HEALTHY relationships are HARD AF.
If anyone tells you that they have the perfect relationship or that they never fight/disagree with their significant other, they are lying. Guaranteed. You and your partner grew up differently, came from different parents, and even if you have similar interests, you came from different upbringings and think about things differently. So unless you are with a person who’s a total pushover (or maybe that’s you?) and he/she/you don’t share his/her/your POV, you are bound to fight. The key is learning HOW to fight, and how to fight well. For me, that means checking my ego at the door. I’m not great at it, and sometimes I need a reminder. But once the ego is checked at the door and my heart is vulnerably open, I am in a calmer place to discuss a situation, versus emotional, irrational outbursts. Do I still do that too? YEP, I’m human. No shame in my game. It’s about doing your best. The point is, if you get into a relationship and think about running away because you are fighting, even if frequently, you are always going to be running. IF YOU LOVE YOUR PARTNER, AND THERE IS MUTUAL RESPECT, THEN LEARN HOW TO FIGHT, AND FIGHT WELL.
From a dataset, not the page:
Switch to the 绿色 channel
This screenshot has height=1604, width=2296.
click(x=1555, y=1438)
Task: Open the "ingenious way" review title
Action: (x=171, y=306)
Going through tough times shapes you, strengthens you, and ultimately builds confidence.
I know you are probably thinking that I’m off my rocker saying this, because in the midst of turmoil, we oftentimes feel weak, self-conscious, and oftentimes even embarrassed. Think about it. Say that you are going through extreme financial hardship. During those times, you feel weak and helpless. But it also makes you strong, and to do whatever you need to do in order to provide; and when you overcome it, you feel on top of the world. When it came to my marriage, that tough time ultimately gave me strength, courage, and self-respect, and gave me a voice to stand up for myself, and to know what I want and don’t want. I became a more confident and more well-rounded, happier person.
Another person cannot complete you.
You have to complete yourself, and look to another person to add to an already complete you. When I look back, I got married because I was unhappy living at home and I thought that this person would make me happy. What I learned, though, is that even if this person was my dream person, if I wasn’t happy or fulfilled myself, then it wouldn’t have worked anyway. After I got divorced, I worked hard AT LOVING MYSELF for almost 10 years, before I felt complete enough to be in a committed relationship. Again, I’m not trying to paint a perfect picture here. I have bad days; I do sometimes feel sorry for myself and want my partner to make me happy. But he cannot do that for me. He can support me, listen to me, and be a sounding board, but he cannot make me a complete person. The takeaway? Do what ever you need to do to take steps towards loving yourself.
Be in a relationship (or want one) for the right reasons.
At the time, my friends started getting married (early), and I thought it was exactly what I should be doing. Don’t get into any relationship because others are doing it. Enter a relationship on your own time and on your own terms. You’ll be a much better partner for it.
Love isn’t enough to make a relationship work – it’s the baseline, but it’s not enough.
I remember the best advice that my mom gave me when I was thinking about leaving my ex-husband. She said, “Nicole, I have two questions - do you love him? And does he respect you? If the answer to both of those questions is ‘yes,’ then you need to go home and make it work because relationships are hard.” I knew very clearly that the answer to both questions was ‘no.’ But if I did love him, and he did not respect me, then that wouldn’t have worked either. In my current relationship, I know that I both love my husband and he respects me. So when we start annoying each other, or fighting, or get so mad at one another that we even threaten to walk away, I always come back to those two things. Yes, I love him, and yes he respects me. And it’s mutual. So remember, while you need love as the basis for everything, there also needs to be RESPECT.